Your task
From the passage on vocal cord dysfunction in MND/ALS below, extract everything from "We found six" down to "in our patient.", copying it word for word.

Selected excerpt
■ ■ ■ ■ ■
Vocal cord dysfunction in MND/ALS can manifest as hoarseness, dysphonia, a non-explosive cough, laryngospasm or stridor. Hoarseness was noted as the initial manifestation in 3.9% of 441 patients with MND/ALS seen by an otolaryngologist.7 While episodic laryngospasm is common in MND; reported in 19% on direct questioning, more sustained stridor is rare.8 9 In one study, bilateral vocal cord abductor paresis (VCAbdP) was found in 30% of patients with bulbar-onset MND.10 Van der Graaff reported four cases with bilateral VCAbdP presenting with episodes of laryngospasm in the setting of MND with established dysarthria and dysphagia or limb signs.11 Laryngeal electromyography in one case showed tonic activity at rest in the laryngeal adductors and evidence of denervation in cricoarytenoid abductor muscles. Glottic narrowing through either paralysis of the abductors or overactivation of the adductors is, therefore, postulated to be the mechanism behind the laryngospasm/stridor observed. This is also the pattern of abnormality usually observed in multiple system atrophy (MSA), a neurodegenerative condition much more strongly associated with stridor.12 Pathologically, only the posterior cricoarytenoid muscles showed denervation atrophy in a postmortem study in MSA, while both abductor and adductor muscles of the larynx were affected in MND.13

SOD1 manifestations

We found six cases presenting with symptoms of dysphonia or hoarseness, preceding the development of other typical MND symptoms (table 1).2–5 8 14 Four of these cases were associated with SOD1 mutations.2–5 No gene testing or family history was noted in the other two cases. Typically, these patients developed dysphagia, 3–10 months after onset of symptoms, followed by or concurrent with other features of MND/ALS. Rapid disease progression was common. Of these six cases, four were shown to have bilateral VCAbdP/paralysis on otolaryngologic examination.2 4 8 14 The other two cases had unspecified bilateral vocal cord weakness.3 5 One, however, experienced episodes of laryngospasm suggesting overactivity rather than weakness of the adductor muscles.3 No cases in the literature had explicit weakness of vocal cord adduction, as in our patient.
■ ■ ■ ■ ■
Provided material
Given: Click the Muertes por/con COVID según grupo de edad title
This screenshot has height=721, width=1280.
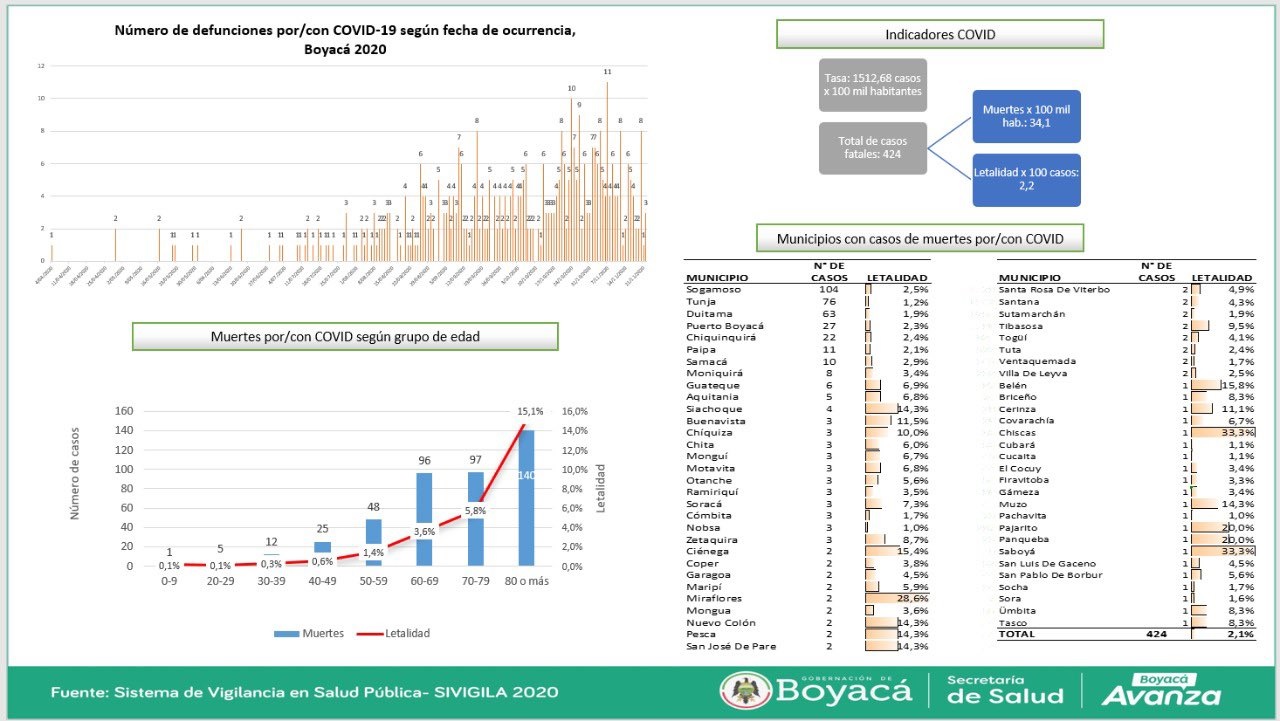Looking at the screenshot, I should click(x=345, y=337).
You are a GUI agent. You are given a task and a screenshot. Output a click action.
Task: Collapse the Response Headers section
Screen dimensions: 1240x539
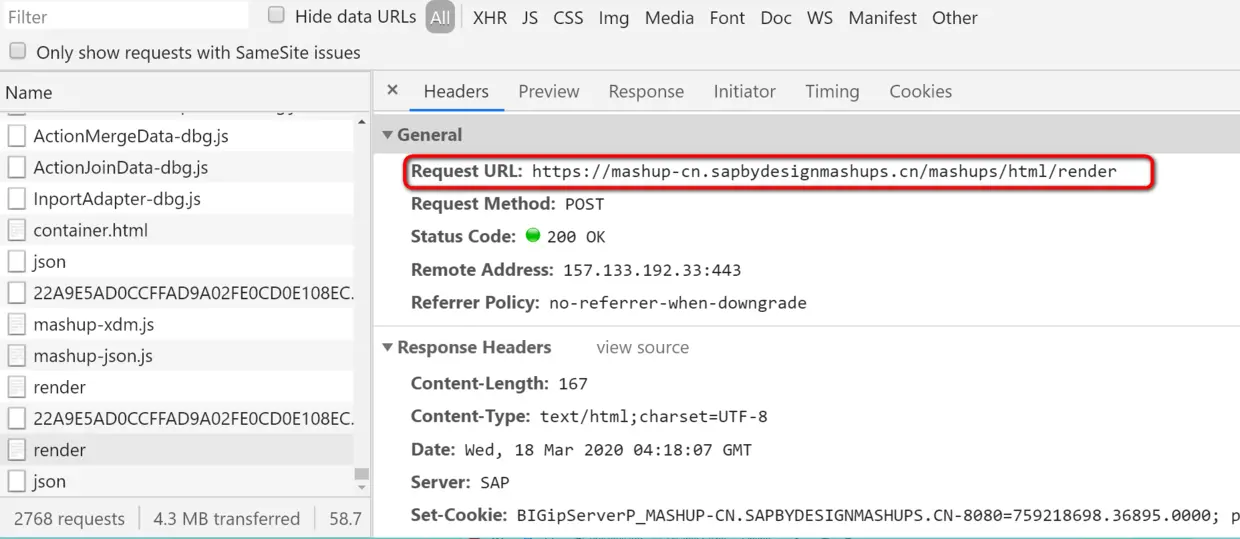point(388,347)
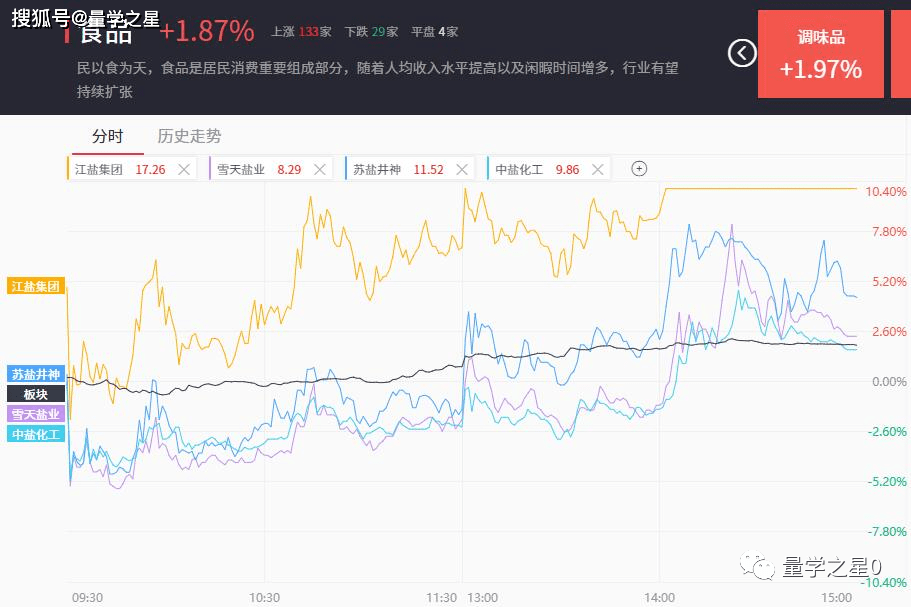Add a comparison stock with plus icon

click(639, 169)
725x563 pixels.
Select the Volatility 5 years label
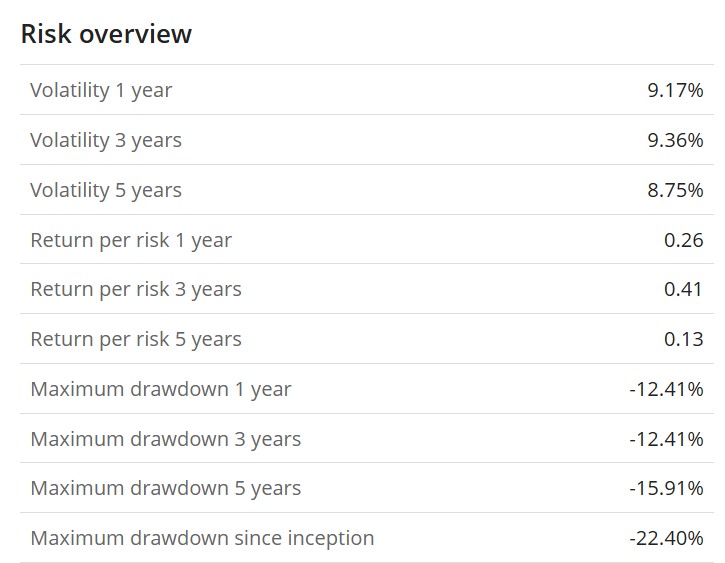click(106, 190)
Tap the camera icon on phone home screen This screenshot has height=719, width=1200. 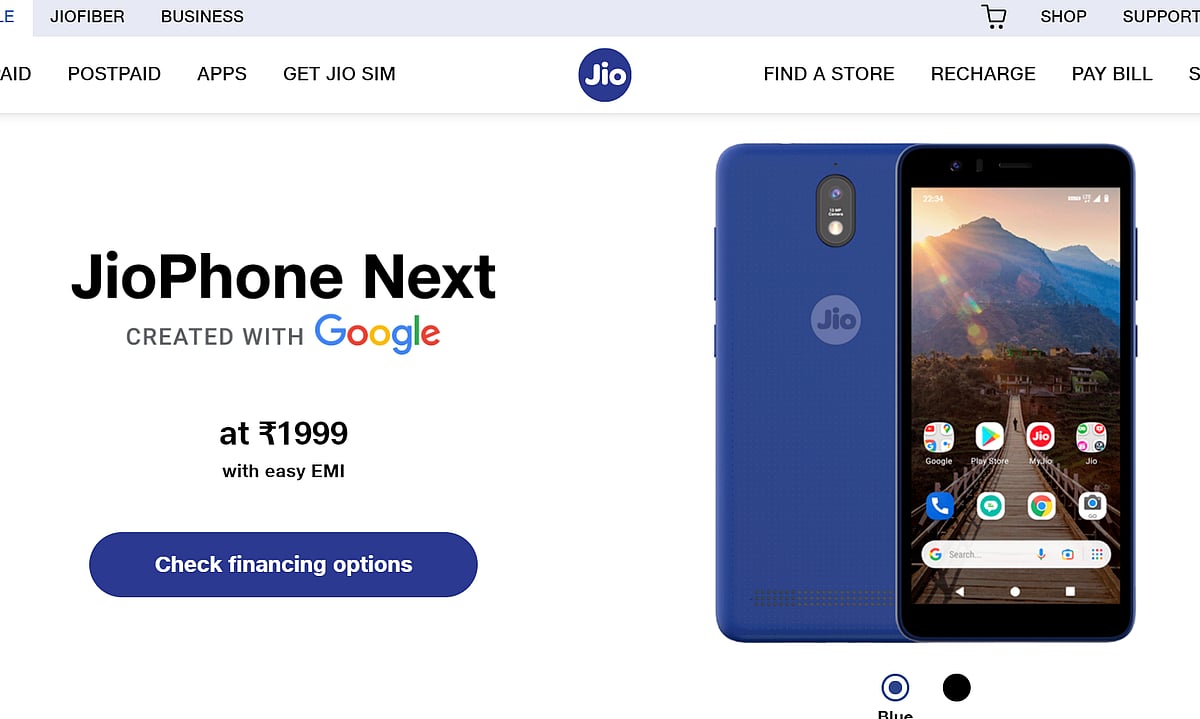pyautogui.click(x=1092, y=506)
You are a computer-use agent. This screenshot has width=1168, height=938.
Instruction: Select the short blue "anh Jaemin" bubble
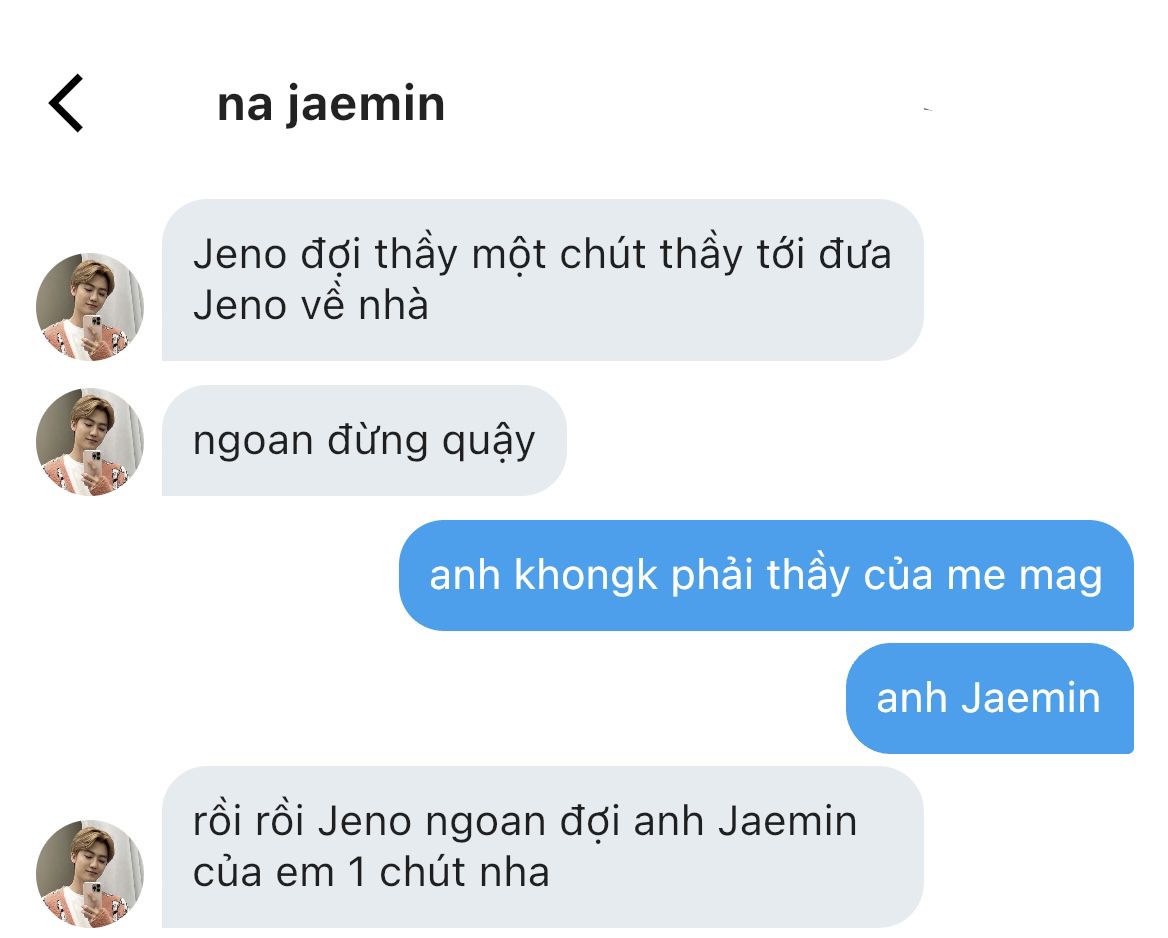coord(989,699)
■ ■ ■ ■ ■
Answer section
We found six cases presenting with symptoms of dysphonia or hoarseness, preceding the development of other typical MND symptoms (table 1).2–5 8 14 Four of these cases were associated with SOD1 mutations.2–5 No gene testing or family history was noted in the other two cases. Typically, these patients developed dysphagia, 3–10 months after onset of symptoms, followed by or concurrent with other features of MND/ALS. Rapid disease progression was common. Of these six cases, four were shown to have bilateral VCAbdP/paralysis on otolaryngologic examination.2 4 8 14 The other two cases had unspecified bilateral vocal cord weakness.3 5 One, however, experienced episodes of laryngospasm suggesting overactivity rather than weakness of the adductor muscles.3 No cases in the literature had explicit weakness of vocal cord adduction, as in our patient.